Local Bands Impress Crowd With Sublime Performances

Elliot Wilcox, Indigo. Credit: Chris Hollingworth

Scruff Of The Neck Creating Showcase Nights Of Local Talent

Leah Hamer || September 7th

Scruff of the Neck Records returned to The Exchange on Saturday evening to showcase a tasty trio of local talent, kicking off with Stoke’s power couple, Indigo. Elliot Wilcox and Jim Windsor are unfairly gifted. Some bands spend years adding and swapping more and more members, yet always remain mediocre. Indigo only need two guys with wavy mops and a couple of instruments, and they are lightyears ahead of most. Suave gritty riffs and towering drums make up their sound- dense indie with sporadic kisses of rock n roll blues. Well-loved classics like Indigo are crowd pleasers as its whoas produce untameable snake hips within the audience members, but their new single Devil’s Treasure and the accompanying b-side, The Stranger emerged as the winning tracks of the night.

John Blair, Poliptik. Credit: Chris Hollingworth

John Blair, Poliptik. Credit: Chris Hollingworth

Poliptik followed, giving the crowd a mature, wise and intricate set list made up of saucy psychedelic riffs and daring drumbeats. As a band, Poliptik are reliable- their tracks are imaginative and creative- their performance is always consistent and trustworthy. John Blair, Jake and Jordan Stannard, and Ryan Belfield manage to produce timeless songs that conjure up kaleidoscopic visions and trance-inviting melodies. You are propelled in a time machine to some summer of love festival. I’ve seen them multiple times this year, and I will never tire of their wonderful ability to transport me into a different life.

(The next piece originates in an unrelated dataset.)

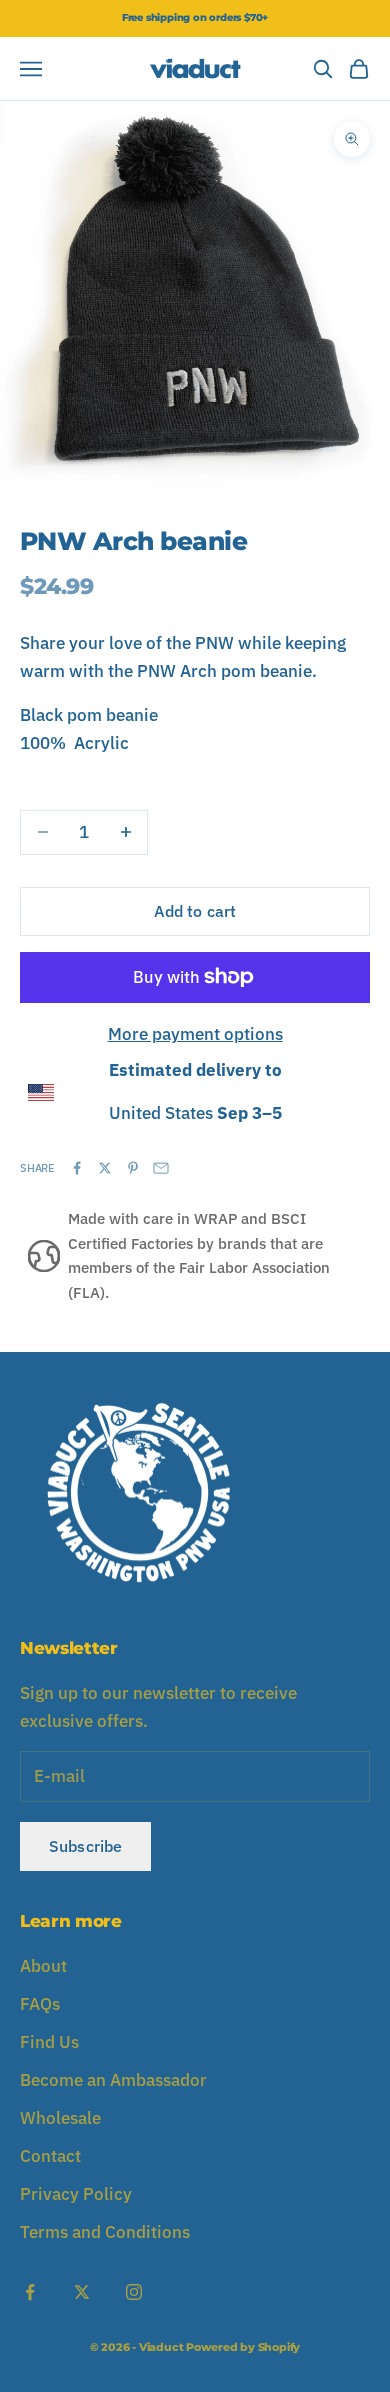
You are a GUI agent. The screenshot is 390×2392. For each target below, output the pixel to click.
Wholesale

Dan Sheldon, Divine Youth. Credit: Chris Hollingworth

Dan Sheldon, Divine Youth. Credit: Chris Hollingworth

Finally came the noteworthy headliners who have been gliding through the scene with ease this year, after releasing two glorious singles and bagging themselves a support slot with their idols, Augustines. Divine Youth are the monochrome lovechild of Pulp and Interpol- reviving an early noughties, alternative guitar band vibe. Their tracks are cinematic, suited for some indie film noir flick- in black and white, of course. Their singles like Please Pour Away Those Petrol Eyes have this muted yet lively emotion, husky and haunting yet rocking and banging at the same time. Dan Sheldon has this enigmatic voice that produces passion without straining into a scream or a yell- it is a raspy whisper that still manages to pack some volume. His brother Michael’s bass is the key to the precise rhythm of their songs making each track sleek polished and sleek, alongside Liam Kaye’s powerhouse drumming. They uniquely toy with different genres - changing the atmosphere with each track, reflecting their stunning individuality.